Song by Earth, Wind & Fire

from the album Faces
- Published: 1980 by Sony/ATV Music Publishing, Saggifire Music, Sir & Trini Music, Criga Music, Noa Noa Music
- Released: October 14, 1980
- Recorded: March – July 1980
- Studio: George Massenburg Studio The Complex/ARC Studios, AIR Studios Montserrat
- Genre: R&B
- Length: 4:08
- Label: ARC/Columbia
- Songwriters: Maurice White; Eddie del Barrio; Philip Bailey; Roxanne Seeman;
- Producer: Maurice White

= Sailaway =

"Sailaway" is a song written by Maurice White, Eddie del Barrio, Philip Bailey, and Roxanne Seeman and recorded by American R&B band Earth, Wind & Fire for their 1980 album Faces. It was produced by White and recorded during the Faces sessions in Montserrat at George Martin's AIR Studios and in Los Angeles at The Complex/ARC Studios 1980, engineered and mixed by George Massenburg.

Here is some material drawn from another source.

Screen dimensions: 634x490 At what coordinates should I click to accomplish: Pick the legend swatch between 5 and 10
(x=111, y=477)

"Sailaway" was released as a vinyl 12" maxi disc with "Back on the Road" in 1980 by Columbia Records.

Philip Bailey covered "Sailaway" under the title "Sail Away" on his jazz album Dreams issued in 1999 by Heads Up International.

==1980 promo disc==
===Track listing===

| No. | Title | Writer(s) | Length |
|---|---|---|---|
| 1. | "In Time" | Arlene Matza, Howard McCrary, Maurice White | 3:44 |
| 2. | "Sailaway" | Philip Bailey, Eddie del Barrio, Roxanne Seeman, White | 4:08 |
| 3. | "Back On the Road" | Al McKay, White | 3:33 |
| 4. | "Win Or Lose" | Jean Hancock, Jerry Peters | 3:55 |

==Composition and lyrics==
This song is a waltz in ¾ time and recorded in the key of G Major.

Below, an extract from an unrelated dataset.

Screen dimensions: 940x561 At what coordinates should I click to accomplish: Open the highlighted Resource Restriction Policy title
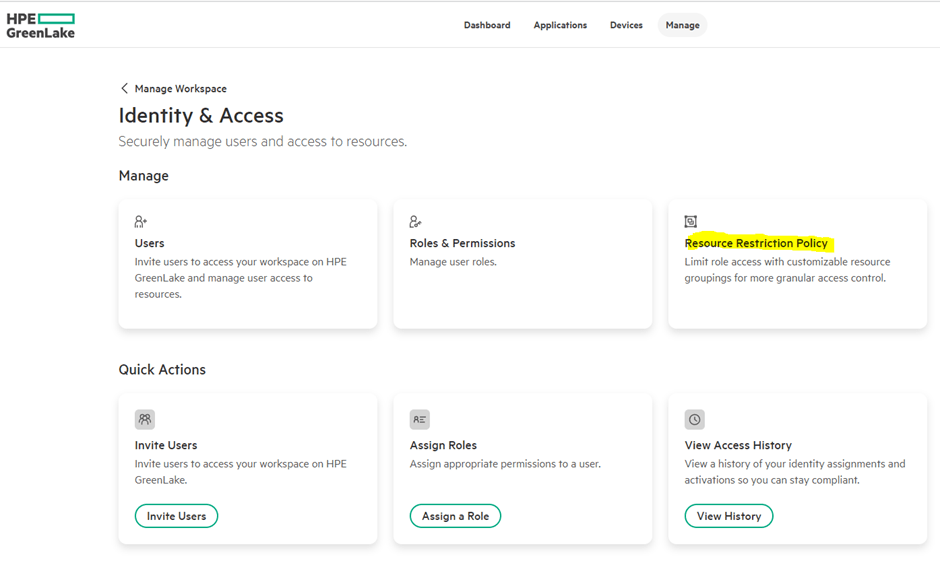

For the Faces album, White and Bailey invited lyricists from outside of the band to collaborate with them "to polish our songs and take them to the next level." In the liner notes written by Christian John Wikane for the 2010 UK reissue of "Faces" released by Big Break Records, Wikane quoted Roxanne Seeman recounting:

“Philip called me one day and said, Do you want to write a song for The Fire?...I went over to his place. They had cut a beautiful rhythm track that Maurice had written with Eddie del Barrio. Philip gave it to me. We did some of it together. I went home, did some more of it, came back, and then we did more of it together.”

==Production==
The rhythm track for Sailaway was recorded at George Martin's Air Montserrat studios. Vocals, horns, strings and overdubs were recorded at The Complex, designed by George Massenburg with custom-built equipment and board for Maurice White's ARC facility in Los Angeles.

Horns and strings were arranged by Eric Bulling. The recording includes a trombone solo performed by Louis Satterfield. The song was recorded and mixed by George Massenberg and Ken Fowler. It was mastered by Michael Reese.

== Critical reception ==
Phyl Garland of Stereo Review in her review of the album, praised the song saying "especially fine items among the fifteen selections on these four sides include 'Sailaway', a rhapsodically beautiful little tidbit". Sal Caputo of Gannett also described Sailaway as "reminiscent of the best of The Dells (and oddly enough The Beach Boys)".

==Philip Bailey solo version==
Philip Bailey recorded a solo version of "Sailaway", entitled "Sail Away", on his jazz album Dreams, released in June 1999 on Heads Up International Records. The track was produced by Erik Huber.